This cool road takes off just south of Animas Forks and curls around up to California Gulch Road. It’s probably best to start with the GPS track, as other photos are referenced to it.
I learned of the road from an “Alpine Ranger,” a fellow in an official capacity sitting up above Animas Forks observing the rather heavy traffic yesterday (Friday). We chatted for quite awhile. I vaguely described a road that I thought cut up into the mountains and came out along California Gulch Road. He noted it was Picayne Gulch and told me it wasn’t far south of Animas Forks. So, I followed his instructions and found San Juan County Road 9, taking off rather steeply to the west from the main road between Animas Forks and Silverton. I found several photo opportunities, which I share here.
I found some stairs leading down to what looked like the toilets. The staircase has come completely detached and should not be entered.

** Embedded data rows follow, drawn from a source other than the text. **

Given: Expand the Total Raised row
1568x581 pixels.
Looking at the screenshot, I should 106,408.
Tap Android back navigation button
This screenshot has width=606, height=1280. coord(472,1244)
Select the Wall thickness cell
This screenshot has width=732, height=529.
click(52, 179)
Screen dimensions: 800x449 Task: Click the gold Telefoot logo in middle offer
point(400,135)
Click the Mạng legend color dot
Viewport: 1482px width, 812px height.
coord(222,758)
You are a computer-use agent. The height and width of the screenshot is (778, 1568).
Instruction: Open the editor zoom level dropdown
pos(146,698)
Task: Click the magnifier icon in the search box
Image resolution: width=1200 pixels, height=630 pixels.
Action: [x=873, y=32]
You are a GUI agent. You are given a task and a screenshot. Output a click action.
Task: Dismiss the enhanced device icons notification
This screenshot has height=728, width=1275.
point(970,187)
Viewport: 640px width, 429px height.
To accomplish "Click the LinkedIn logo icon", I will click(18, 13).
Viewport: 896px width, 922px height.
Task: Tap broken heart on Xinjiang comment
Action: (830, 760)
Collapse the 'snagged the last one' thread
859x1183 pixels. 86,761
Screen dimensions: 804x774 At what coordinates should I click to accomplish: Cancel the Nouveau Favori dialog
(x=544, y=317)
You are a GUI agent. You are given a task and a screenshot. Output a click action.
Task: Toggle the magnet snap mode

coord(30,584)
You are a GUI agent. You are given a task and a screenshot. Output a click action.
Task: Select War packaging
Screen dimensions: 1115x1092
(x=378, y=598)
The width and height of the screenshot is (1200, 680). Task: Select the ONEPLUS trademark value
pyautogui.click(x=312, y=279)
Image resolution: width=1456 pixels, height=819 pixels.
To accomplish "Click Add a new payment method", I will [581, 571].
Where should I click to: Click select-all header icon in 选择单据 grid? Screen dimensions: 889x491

This next photo shows a structure that was apparently intended to be a covered bridge to another building. It has fallen and twisted. I thought the interplay of the studs, floor, ceiling, and sunlight made for cool modern art.
There are several other buildings in the area. The next photo shows a mill. You can just see the rails going into the top—their support is long gone and the old iron droops across the void. The ore was shuttled to the top and gravity-fed into the mill. The mill was there to concentrate the ore.
Okay, back on the road. The photo below shows the road up, and I do mean up, County Road 9.
I came around a corner and was amazed to see that someone has constructed a home up on what must be a horrendously windy point. Many mining claims are still in private hands. The Colorado Constitution says that if a person has 35 or more acres of land, they can build a home on it and no one can stop them. I’m not sure I’d like to live up here. The wind must be incessant and access is available in winter only after a long snowmobile drive, and vehicle access is pretty much a one-season thing.
Further riding gets one to the ridge separating Picayne Gulch from Placer Gulch. The following photo is a panorama taken from atop the summit looking north. In the distance you can see where CR 9 intersects California Gulch Road.
The road continues to be easy to traverse. Just beyond the summit is an overlook, which looks south and into some wild country. The road then winds down between some more ruined mining structures and then on down to intersect with California Gulch Road. I opted to turn left and head up over California, Hurricane, and Corkscrew Passes, which I describe in another post.